• TASK PROMPT
Rewrite the entries starting at the line that has "You are a GUI" and ending after the line that has "Screen dimensions: 1182x698", changing "click action" to "tap action" and leaving everything else as it is.

• EXTRACTED ENTRIES
◇ ◇ ◇ ◇ ◇
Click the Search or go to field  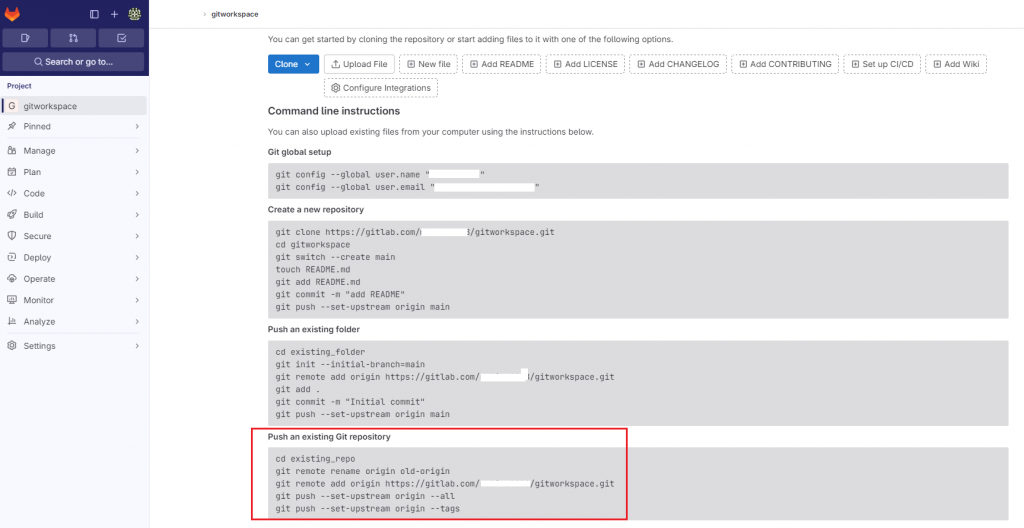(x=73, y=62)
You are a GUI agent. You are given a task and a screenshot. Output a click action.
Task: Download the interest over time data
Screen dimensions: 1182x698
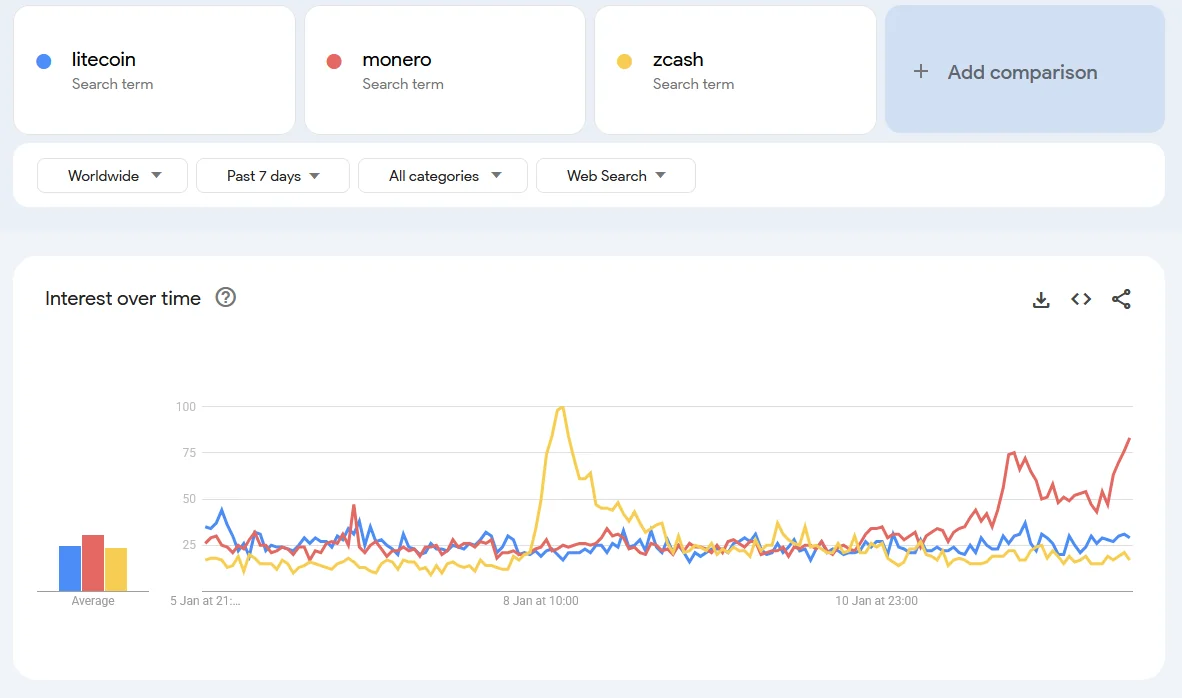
◇ ◇ ◇ ◇ ◇
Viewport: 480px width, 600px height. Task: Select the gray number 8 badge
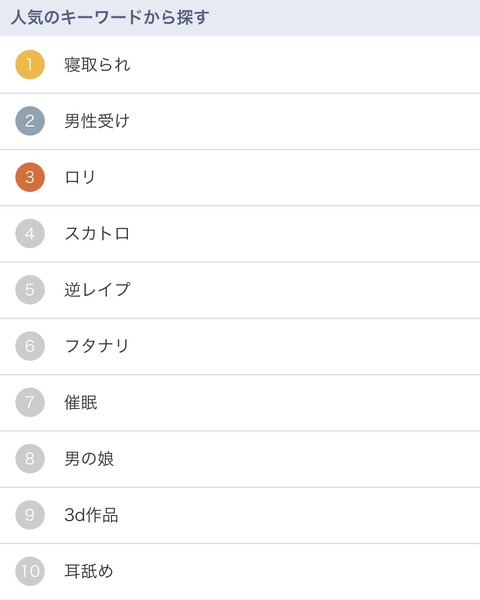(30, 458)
◇ ◇ ◇ ◇ ◇
• THE RESULT
You are a GUI agent. You are given a task and a screenshot. Output a tap action.
Task: Download the interest over time data
Screen dimensions: 1182x698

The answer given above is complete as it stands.